Hell » Unsere Studie hat gezeigt, was in der Erfassung von Proteindynamiken heute geht und was man alles rausbekommen kann. Aber die Chancen für die Biologie tun sich gerade erst auf. Ich vertraue den Biologen und Biologinnen, dass sie selbst am besten wissen, welche Fragen man mit Nanometer-genauer Mikroskopie auf der Millisekunden-Skala beantworten kann. Ich freue mich auf jede Entdeckung, die andere damit machen werden. Vielleicht holt eine heute noch unbekannte Forscherin oder Forscher damit sogar einen Nobelpreis.

Inwieweit hat Ihr Nobelpreis Ihren Weg als Wissenschaftler beeinflusst? Bestimmt hat sich für Sie vieles geändert wie zum Beispiel überlaufene Vorlesungen und unzählige Bewerbungen von Doktoranden?

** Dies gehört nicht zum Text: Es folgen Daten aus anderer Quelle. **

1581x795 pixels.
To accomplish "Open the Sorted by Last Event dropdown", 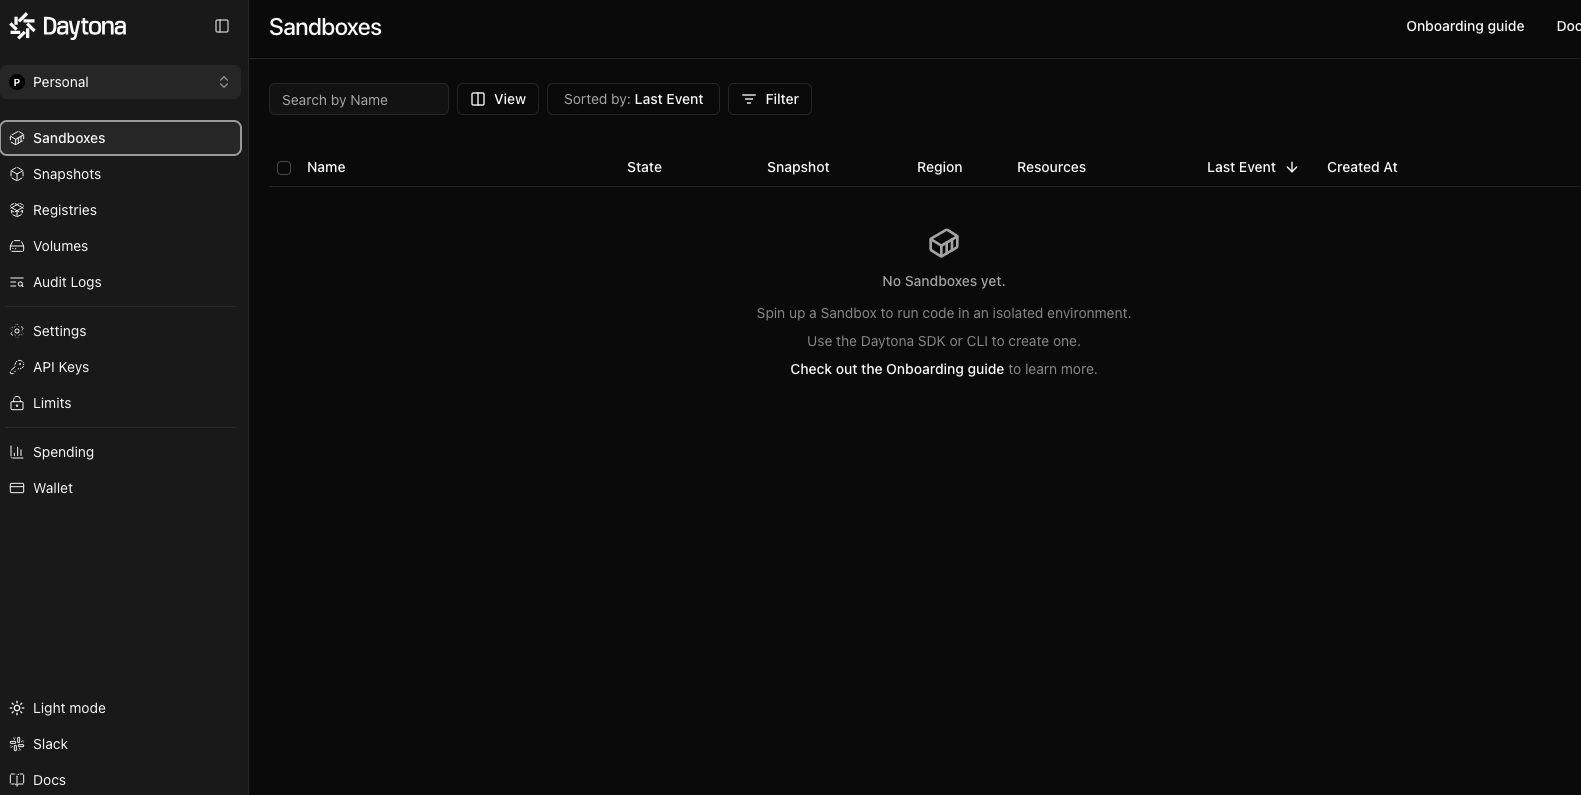I will click(x=633, y=99).
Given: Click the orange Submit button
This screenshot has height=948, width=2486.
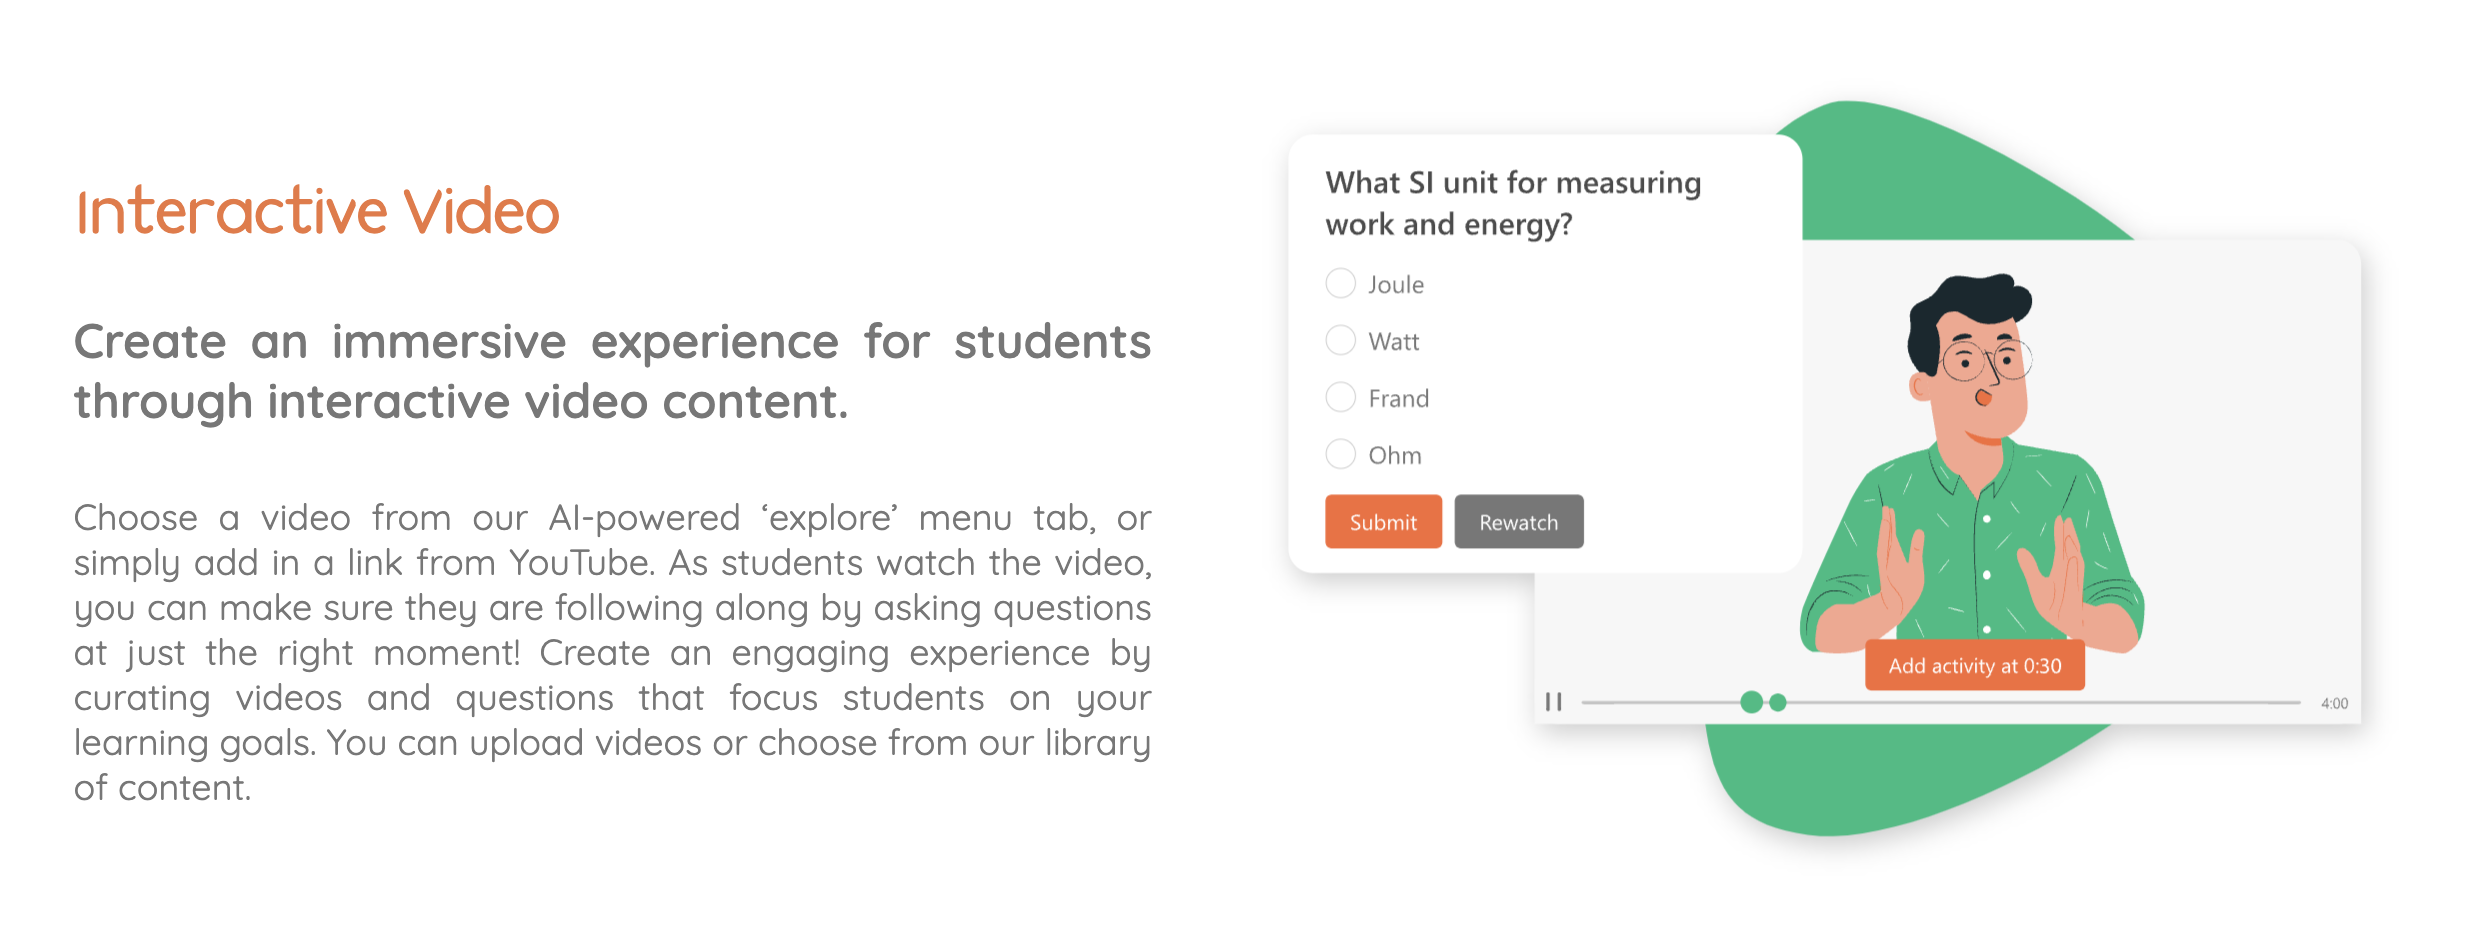Looking at the screenshot, I should coord(1383,522).
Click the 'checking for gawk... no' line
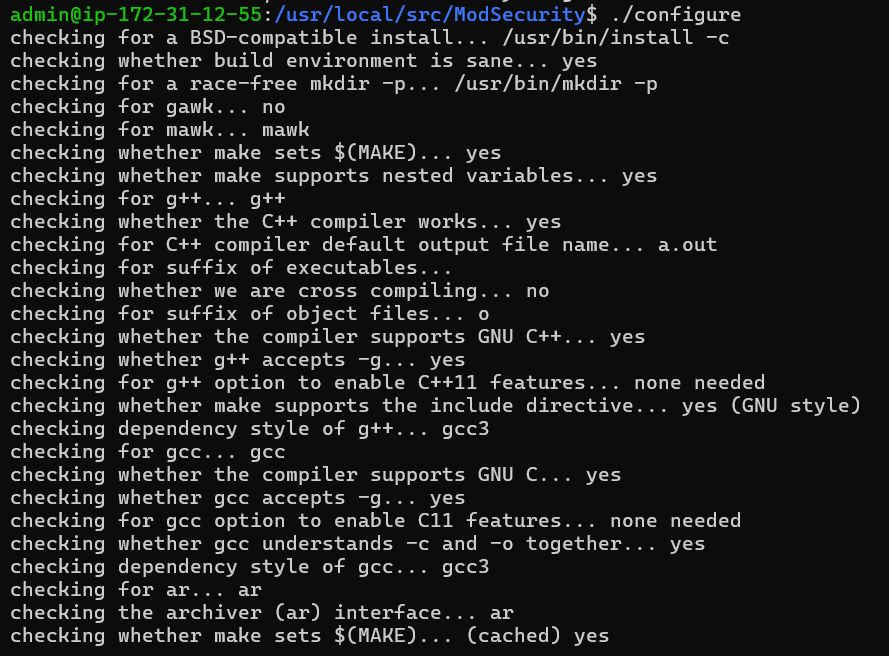 point(148,107)
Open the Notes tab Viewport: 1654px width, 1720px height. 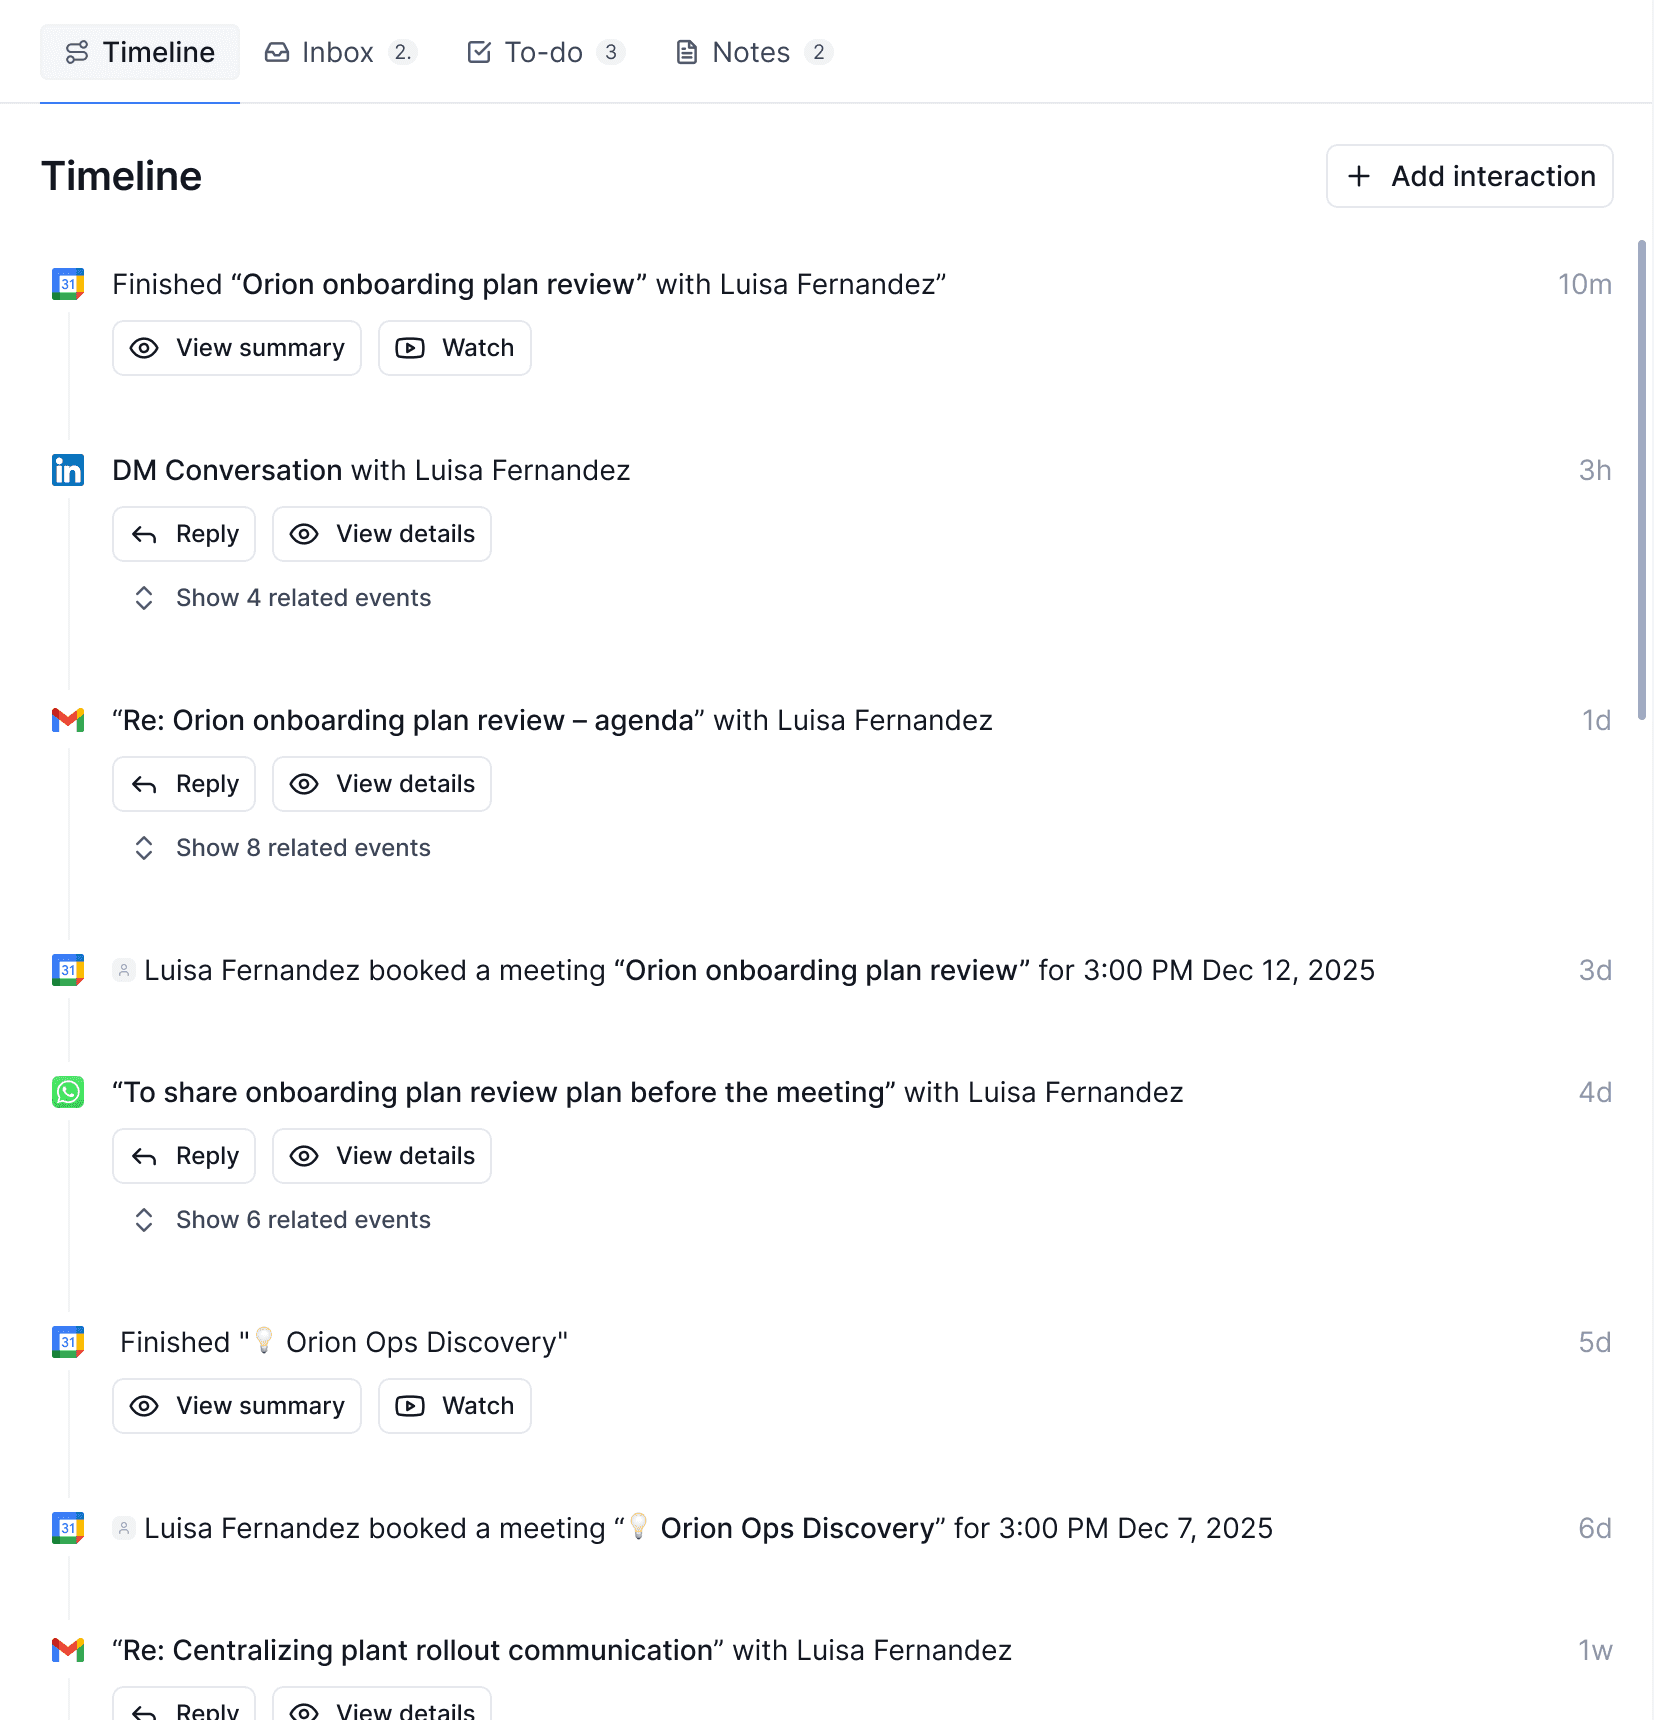click(748, 51)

Hell » Ich kann mich besser als vorher auf die Wissenschaft konzentrieren und habe viel Zeit für meine Arbeitsgruppe. Das ist mir sehr wichtig. Vorlesungen halte ich ehrlich gesagt keine. Für Bürokratie, lange Vortragsreisen und das Begutachten von Anträgen nehme ich mir die Freiheit, sie höflich abzulehnen. Ich hatte Glück, dass ich recht jung war, als ich den Nobelpreis bekam. So konnte ich mit meinen Leuten noch etwas draufsetzen. Als der Nobelpreis vergeben wurde, war die Auflösungsgrenze bei 20 Nanometern. Jetzt liegt sie bei ein bis zwei Nanometern. Das macht wirklich Spaß.